Nehalem Part 3: The Cache Debate, LGA-1156 and the 32nm Futureby Anand Lal Shimpi on November 19, 2008 8:00 PM EST
- Posted in
Another Part? Oh there will be more
In an unexpected turn of events I found myself deep in conversation with many Intel engineers as well as Pat Gelsinger himself about the design choices made in Nehalem. At the same time, Intel just released its 2009 roadmap which outlined some of the lesser known details of the mainstream LGA-1156 Nehalem derivatives.
I hadn’t planned on my next Nehalem update being about caches and mainstream parts, but here we go. For further reading I'd suggest our first two Nehalem articles and the original Nehalem architecture piece.

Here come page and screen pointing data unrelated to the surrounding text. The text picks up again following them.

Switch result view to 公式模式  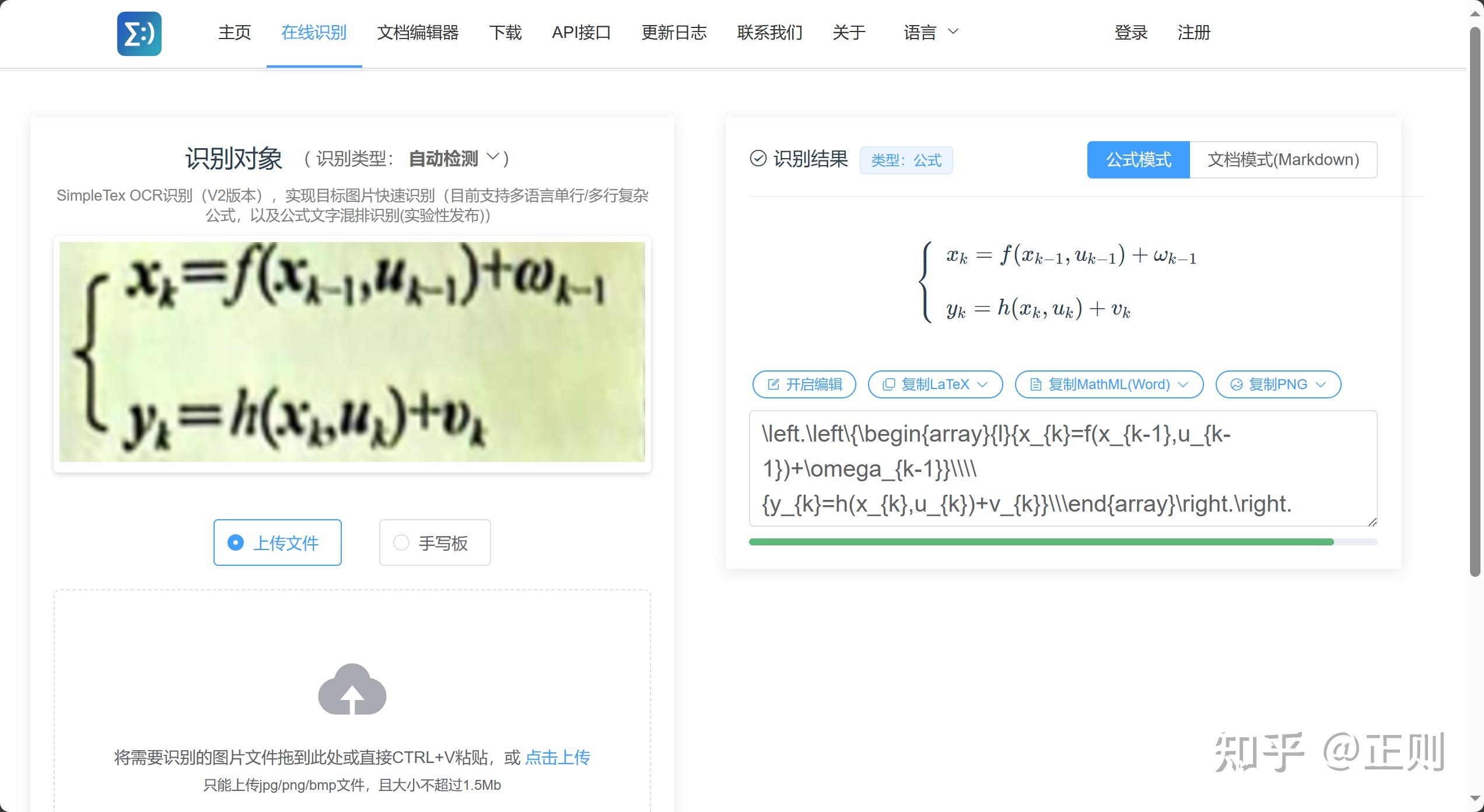[1138, 160]
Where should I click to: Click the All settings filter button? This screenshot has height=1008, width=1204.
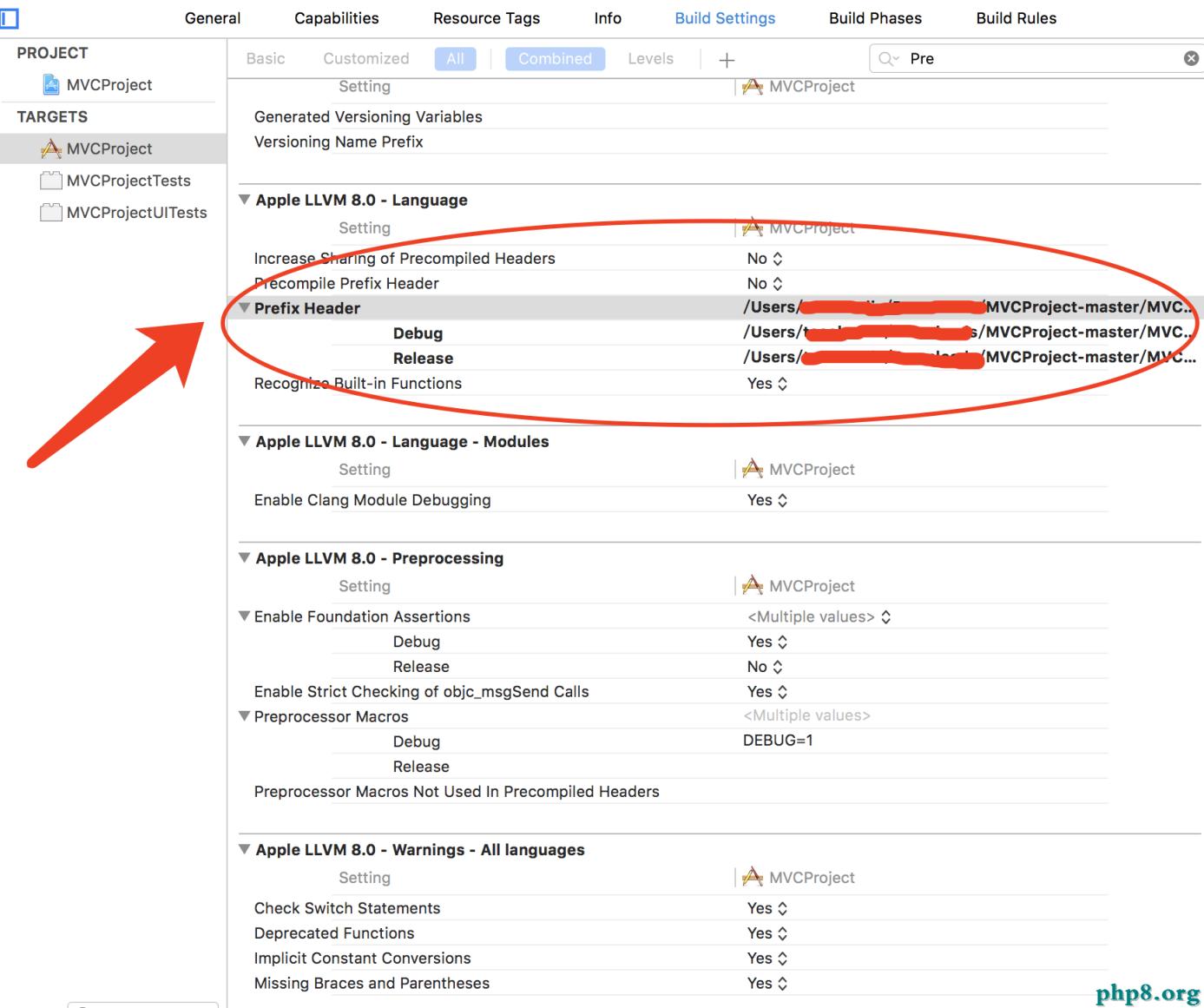(x=455, y=58)
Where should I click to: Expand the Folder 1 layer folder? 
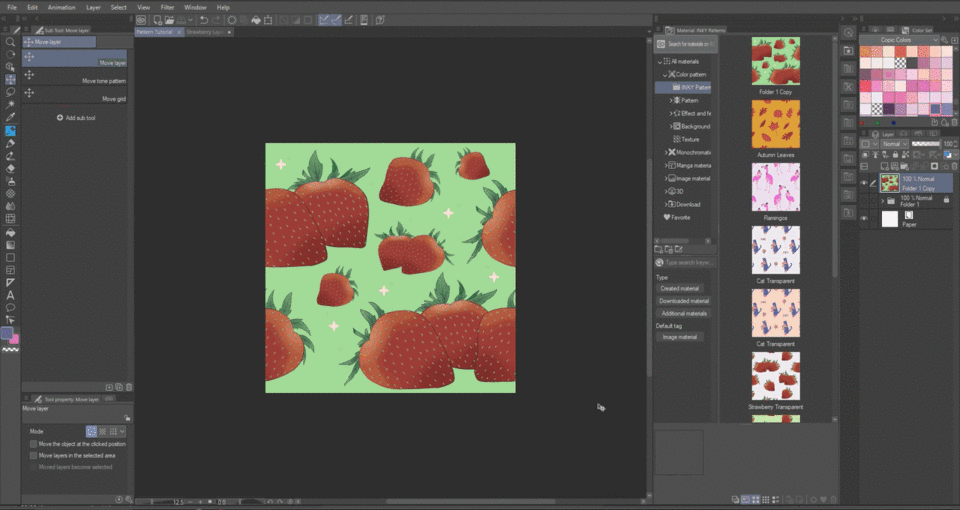click(883, 201)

Nehalem’s Cache: More Controversial Than You’d Think
I spoke with Ronak Singhal, Chief Architect on Nehalem, at Intel’s Core i7 launch event last week in San Francisco and I said to him: “I think you got the cache sizes wrong on Nehalem”. I must be losing my shyness.
He thought I was talking about the L3 cache and asked if I meant it needed to be bigger, and I clarified that I was talking about the anemic 256KB L2 per core.
We haven’t seen a high end Intel processor with only 256KB L2 per core since Willamette, the first Pentium 4. Since then Intel has been on a steady ramp upwards as far as cache sizes go. I made a graph of L2 cache size per core of all of the major high end Intel cores for the past decade:
For the most part we’ve got a linear trend, there are a few outliers but you can see that earlier in 2008 you’d expect Intel CPUs to have around 2 - 3MB of L2 cache per core. Now look at the lower right of the chart, see the little orange outlier? Yeah, that’s the Core i7 with its 256KB L2 cache per core, it’s like 2002 - 2007 never happened.
If we look at total on-chip cache size however (L2 + L3), the situation is very different:
Now we’ve got an exponential growth of cache size, not linear, and all of the sudden the Core i7 conforms to societal norms. To understand why, we have to look at what happened around 2005 - 2006: Intel started shipping dual-core CPUs. As core count went up, so did the total amount of cache per chip. Dual core CPUs quickly started shipping with 2MB and 4MB of cache per chip and the outgoing 45nm quad-core Penryns had 12MB of L2 cache on a single package.
The move to multi-core chip designs meant that the focus was no longer on feeding the individual core, but making sure all of the cores on the chip were taken care of. It’s all so very socialist (oh no! ;) ).
Nehalem was designed to be a quad-core product, but also one that’s able to scale up to 8 cores and down to 2 cores. Intel believes in this multi-core future so designing for dual-core didn’t make sense as eventually dual-core will go away in desktops, a future that’s still a few years away but a course we’re on nonetheless.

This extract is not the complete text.